If you live like a traditional hunter-gatherer, eat only what you forage or catch in an unspoiled wilderness devoid of pollution, are out in the sun and physically active most of the day, sleep 9-10 hours, and don’t experience any of the stresses of modern life, you may be one of the lucky few who won’t need to take supplements because your body and mind would likely be functioning optimally in this natural environment.
Chances are, though, that you are one of the 9 out of 10 Americans who are not getting sufficient amounts of vital nutrients from their diet. You may not be suffering from any overt vitamin or mineral deficiencies, but you’re coasting by, and the effects of these more subtle insufficiencies may not show up until years or decades later in your life.
The quality of the foods we’re eating has been diminished as a result of industrial agriculture and animal husbandry, soil depletion, and processing to “enhance” foods or create entirely new food-like substances. As a result, what we end up eating is often not providing the macro- and micronutrients we need to thrive.
We can probably all agree that nutritional supplements of the various kinds won’t replace healthy whole foods nutrition. So, buckle up and put your main efforts towards optimizing the quality of what you ingest. Eat real food, not too much, mostly vegetables—as author Michael Pollan advises.
I also want to caution you to not get too exasperated by what you read in the press about the waste of money and uselessness of taking nutritional supplements or, conversely, the exaggerated health claims made in advertisements by some of the supplement manufacturers. Unfortunately, it is very difficult to conduct solid research on something as complex and individual as nutritional needs and dietary habits. The so-called gold standard of clinical research, prospective randomized controlled (and blinded) trials, is nearly impossible to create in the realm of human nutrition without introducing some kind of bias that wouldn’t render the results of rather limited use in real life.
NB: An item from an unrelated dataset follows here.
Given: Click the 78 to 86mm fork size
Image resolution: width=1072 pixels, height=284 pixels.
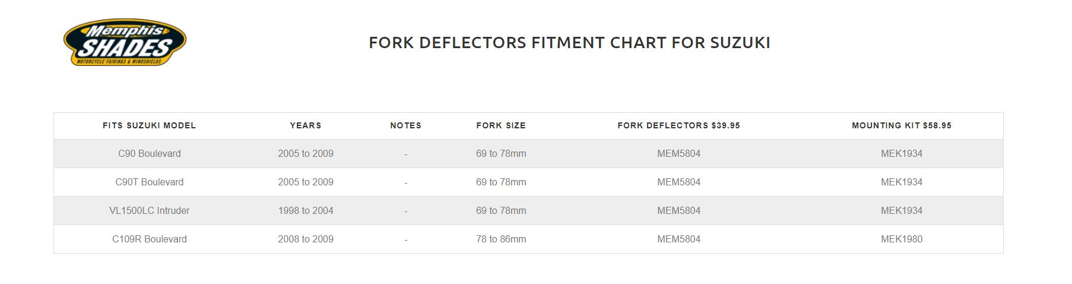Looking at the screenshot, I should click(x=501, y=239).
Considering the circumstances in which most of my patients here in New York City live, I usually recommend the following vitamins, minerals, nutritional supplements, and botanicals as a baseline supplementation for most relatively healthy people. (Keep in mind that depending on your personal circumstances, including any pharmaceuticals you are taking, your needs may be quite different. It’s worth the effort and expense consulting with a practitioner versed in functional nutrition and medicine.)
1. High-quality multi-vitamin/multi-mineral which should be selected with your age and gender in mind and whether you could be conceiving, are pregnant or nursing.
2. Omega-3 (EPA/DHA), preferably as a fish or krill oil supplement. Most of us are getting too much of the pro-inflammatory omega-6 fatty acids from our diet but not enough of anti-inflammatory omega-3 FA’s.
3. Vitamin D3 depending on your actual blood levels (25-hydroxy vitamin D), the appropriate dosage can vary widely.
4. Magnesium glycinate, esp. if you are achy, crampy or don’t sleep well, because most of us are deficient in this mineral involved in over 300 enzymatic processes in the body.
5. B complex containing the different types of B vitamins can help your nervous system and many other important functions in your body. This is particularly useful for you if you’re stressed.
6. Coenzyme Q10 is important for our mitochondria and can help you when your energy is low. It is particularly appropriate for people with heart disease.
7. Alpha-lipoic acid is a fatty acid needed by our cells for energy production. It is also a powerful antioxidant.
8. Resveratrol is a polyphenol found in plants that’s known for its antioxidant and antitumor effects. Drinking a glass of red wine, unfortunately, provides only very little of this natural compound.
9. Curcumin is an extract of the spice turmeric and another potent antioxidant and anti-inflammatory. Like resveratrol, it is not easily absorbed by the body, so consider a form that your body can actually use.
10. Many other botanicals can relieve symptoms, improve digestion, calm the mind, promote better sleep, and support resilience. There are tens of thousands of medicinal herbs. Selecting the right ones for your needs is easier if you work with an experienced clinical herbalist.
11. For some people, certain enzymes and probiotics can be helpful at times, but the best choice depends on your specific health needs and life circumstances.
Most vitamins, minerals, nutraceuticals and botanicals are quite safe when compared with pharmaceutical drugs, but it is important to choose the appropriate supplements from high-quality manufacturers and consume the correct dosage at the right time of day. Any supplements should also be cross-referenced for interactions with pharmaceuticals or contraindications in certain diseases. Not an easy task! So, don’t feel like you should have to figure it all out by yourself. Even your primary care physician may have very limited knowledge of nutrition and supplementation (if any), so work with someone with extensive experience and expertise in this field. It can protect your health and save you a penny.